Everything from the line containing "Select the word" through the last line of the data below must be copied exactly, with no other lines included.

◆ EXERCISE INPUT:
=== Section Start ===
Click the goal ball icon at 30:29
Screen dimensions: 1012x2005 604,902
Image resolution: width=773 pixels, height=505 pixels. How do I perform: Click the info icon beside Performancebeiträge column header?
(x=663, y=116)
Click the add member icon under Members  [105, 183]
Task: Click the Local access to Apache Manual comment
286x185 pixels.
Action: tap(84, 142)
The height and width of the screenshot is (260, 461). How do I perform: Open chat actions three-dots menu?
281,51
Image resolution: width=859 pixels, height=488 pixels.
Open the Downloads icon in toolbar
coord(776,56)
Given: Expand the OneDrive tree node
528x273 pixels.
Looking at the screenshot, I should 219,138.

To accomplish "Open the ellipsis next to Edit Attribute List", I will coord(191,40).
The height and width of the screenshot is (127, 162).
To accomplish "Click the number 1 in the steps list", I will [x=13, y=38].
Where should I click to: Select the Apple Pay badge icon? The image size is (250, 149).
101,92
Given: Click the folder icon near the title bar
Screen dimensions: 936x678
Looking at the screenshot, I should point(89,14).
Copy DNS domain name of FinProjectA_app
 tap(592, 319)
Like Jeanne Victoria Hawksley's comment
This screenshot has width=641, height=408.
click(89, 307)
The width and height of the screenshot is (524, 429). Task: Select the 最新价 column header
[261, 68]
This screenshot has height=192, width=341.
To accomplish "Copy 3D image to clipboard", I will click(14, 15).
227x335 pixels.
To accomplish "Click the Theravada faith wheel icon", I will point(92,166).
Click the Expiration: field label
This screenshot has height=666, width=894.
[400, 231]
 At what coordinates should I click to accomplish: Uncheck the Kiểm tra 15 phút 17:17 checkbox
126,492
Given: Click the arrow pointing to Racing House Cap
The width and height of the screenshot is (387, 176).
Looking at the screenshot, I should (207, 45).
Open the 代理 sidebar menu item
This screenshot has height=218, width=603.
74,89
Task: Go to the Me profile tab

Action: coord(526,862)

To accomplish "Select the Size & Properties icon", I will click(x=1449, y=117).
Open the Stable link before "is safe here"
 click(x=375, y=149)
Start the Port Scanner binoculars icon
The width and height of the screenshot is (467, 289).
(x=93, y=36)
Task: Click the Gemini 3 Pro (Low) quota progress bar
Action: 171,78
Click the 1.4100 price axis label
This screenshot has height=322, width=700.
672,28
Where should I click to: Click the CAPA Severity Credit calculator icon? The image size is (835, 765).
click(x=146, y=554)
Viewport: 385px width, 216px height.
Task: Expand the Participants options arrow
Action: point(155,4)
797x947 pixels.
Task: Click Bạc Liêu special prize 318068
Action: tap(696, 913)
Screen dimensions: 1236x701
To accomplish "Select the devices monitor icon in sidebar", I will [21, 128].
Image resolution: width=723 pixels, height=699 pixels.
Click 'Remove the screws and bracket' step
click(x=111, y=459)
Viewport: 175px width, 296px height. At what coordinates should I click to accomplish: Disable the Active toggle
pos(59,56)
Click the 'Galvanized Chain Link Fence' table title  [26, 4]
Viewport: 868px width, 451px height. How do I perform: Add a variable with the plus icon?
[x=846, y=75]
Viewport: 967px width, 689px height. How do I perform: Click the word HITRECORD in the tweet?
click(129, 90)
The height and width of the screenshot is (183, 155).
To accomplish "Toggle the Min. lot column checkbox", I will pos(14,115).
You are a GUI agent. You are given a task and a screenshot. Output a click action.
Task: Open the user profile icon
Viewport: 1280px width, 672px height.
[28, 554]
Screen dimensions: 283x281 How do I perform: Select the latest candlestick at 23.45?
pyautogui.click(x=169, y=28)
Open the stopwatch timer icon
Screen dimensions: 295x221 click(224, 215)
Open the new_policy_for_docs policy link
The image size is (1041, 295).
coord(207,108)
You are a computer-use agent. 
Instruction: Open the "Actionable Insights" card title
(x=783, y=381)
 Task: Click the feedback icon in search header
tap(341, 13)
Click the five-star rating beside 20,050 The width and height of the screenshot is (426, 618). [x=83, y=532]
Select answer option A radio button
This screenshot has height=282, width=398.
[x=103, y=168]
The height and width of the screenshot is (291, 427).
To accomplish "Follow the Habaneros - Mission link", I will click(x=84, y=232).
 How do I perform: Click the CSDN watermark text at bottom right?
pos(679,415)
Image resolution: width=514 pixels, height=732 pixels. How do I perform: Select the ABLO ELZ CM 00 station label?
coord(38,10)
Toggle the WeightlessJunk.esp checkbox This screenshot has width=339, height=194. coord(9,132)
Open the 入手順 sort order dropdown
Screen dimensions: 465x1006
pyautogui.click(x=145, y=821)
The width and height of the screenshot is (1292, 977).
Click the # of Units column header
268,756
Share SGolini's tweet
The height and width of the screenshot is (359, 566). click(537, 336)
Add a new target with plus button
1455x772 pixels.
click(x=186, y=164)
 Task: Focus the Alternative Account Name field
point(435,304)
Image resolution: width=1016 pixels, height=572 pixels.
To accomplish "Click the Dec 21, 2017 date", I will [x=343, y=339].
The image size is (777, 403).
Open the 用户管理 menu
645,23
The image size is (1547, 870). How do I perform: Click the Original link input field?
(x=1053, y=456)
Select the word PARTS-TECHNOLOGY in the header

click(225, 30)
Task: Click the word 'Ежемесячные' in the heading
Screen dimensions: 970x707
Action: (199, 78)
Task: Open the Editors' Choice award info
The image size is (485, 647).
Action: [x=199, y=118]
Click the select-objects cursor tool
=== Section End ===
◆ RESPONSE TO THE EXERCISE:
Select the word PARTS-TECHNOLOGY in the header

click(225, 30)
Task: Click the word 'Ежемесячные' in the heading
Screen dimensions: 970x707
Action: (199, 78)
Task: Open the Editors' Choice award info
The image size is (485, 647).
Action: [x=199, y=118]
Click the select-objects cursor tool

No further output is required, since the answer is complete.